1900-1950年间中国历史文献中分词、词性标注与命名实体识别的比较分析

Research

arXiv

A Comparative Analysis of Word Segmentation, Part-of-Speech Tagging, and Named Entity Recognition for Historical Chinese Sources, 1900-1950

Zhao Fang ,

摘要 Abstract

本文对比了大规模语言模型（LLMs）与传统自然语言处理（NLP）工具在处理1900年至1950年中国文本时进行分词、词性标注（POS）以及命名实体识别（NER）的能力。由于历史汉语文献采用表意文字、缺乏自然词边界且存在显著的语言变化，给文本分析带来了挑战。利用上海图书馆民国期刊语料库中的样本数据集，将传统工具如Jieba和spaCy与LLMs（包括GPT-4o、Claude 3.5和GLM系列）进行了对比。结果表明，LLMs在所有指标上均优于传统方法，但其计算成本也显著更高，这凸显了准确性和效率之间的权衡。此外，LLMs能够更好地应对特定体裁带来的挑战，例如诗歌以及时间上的变化（即1920年前后文本），展示了其上下文学习能力可通过减少领域特定训练数据的需求来推动历史文本的NLP方法发展。

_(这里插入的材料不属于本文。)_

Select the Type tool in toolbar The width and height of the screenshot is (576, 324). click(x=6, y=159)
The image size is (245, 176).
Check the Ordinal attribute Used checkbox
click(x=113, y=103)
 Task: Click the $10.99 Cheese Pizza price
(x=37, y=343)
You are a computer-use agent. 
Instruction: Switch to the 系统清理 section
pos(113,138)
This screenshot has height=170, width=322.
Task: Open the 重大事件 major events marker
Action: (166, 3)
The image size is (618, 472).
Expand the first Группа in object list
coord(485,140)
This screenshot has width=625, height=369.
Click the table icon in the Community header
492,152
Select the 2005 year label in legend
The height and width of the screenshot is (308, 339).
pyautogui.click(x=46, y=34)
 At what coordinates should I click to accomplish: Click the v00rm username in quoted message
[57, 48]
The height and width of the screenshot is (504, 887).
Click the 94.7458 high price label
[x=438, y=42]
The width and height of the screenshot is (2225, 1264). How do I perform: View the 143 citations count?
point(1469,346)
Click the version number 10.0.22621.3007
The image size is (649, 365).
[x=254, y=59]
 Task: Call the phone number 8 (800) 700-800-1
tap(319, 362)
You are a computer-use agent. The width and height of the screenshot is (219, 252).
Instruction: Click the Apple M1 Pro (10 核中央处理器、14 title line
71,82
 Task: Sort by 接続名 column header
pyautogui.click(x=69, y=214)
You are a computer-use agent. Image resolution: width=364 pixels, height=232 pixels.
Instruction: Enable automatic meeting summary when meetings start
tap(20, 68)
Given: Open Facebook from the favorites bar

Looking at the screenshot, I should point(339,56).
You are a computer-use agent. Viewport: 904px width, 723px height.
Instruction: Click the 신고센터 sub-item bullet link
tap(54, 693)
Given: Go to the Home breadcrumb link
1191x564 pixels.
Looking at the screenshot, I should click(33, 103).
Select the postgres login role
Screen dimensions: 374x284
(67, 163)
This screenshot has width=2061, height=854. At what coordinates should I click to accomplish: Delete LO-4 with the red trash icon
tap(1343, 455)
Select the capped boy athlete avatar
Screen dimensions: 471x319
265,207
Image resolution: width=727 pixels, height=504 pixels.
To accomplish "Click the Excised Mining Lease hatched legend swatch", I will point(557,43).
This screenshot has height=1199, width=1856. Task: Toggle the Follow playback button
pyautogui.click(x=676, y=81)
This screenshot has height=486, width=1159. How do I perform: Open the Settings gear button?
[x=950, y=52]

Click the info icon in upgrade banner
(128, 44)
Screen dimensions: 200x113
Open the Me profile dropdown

This paper compares large language models (LLMs) and traditional natural language processing (NLP) tools for performing word segmentation, part-of-speech (POS) tagging, and named entity recognition (NER) on Chinese texts from 1900 to 1950. Historical Chinese documents pose challenges for text analysis due to their logographic script, the absence of natural word boundaries, and significant linguistic changes. Using a sample dataset from the Shanghai Library Republican Journal corpus, traditional tools such as Jieba and spaCy are compared to LLMs, including GPT-4o, Claude 3.5, and the GLM series. The results show that LLMs outperform traditional methods in all metrics, albeit at considerably higher computational costs, highlighting a trade-off between accuracy and efficiency. Additionally, LLMs better handle genre-specific challenges such as poetry and temporal variations (i.e., pre-1920 versus post-1920 texts), demonstrating that their contextual learning capabilities can advance NLP approaches to historical texts by reducing the need for domain-specific training data.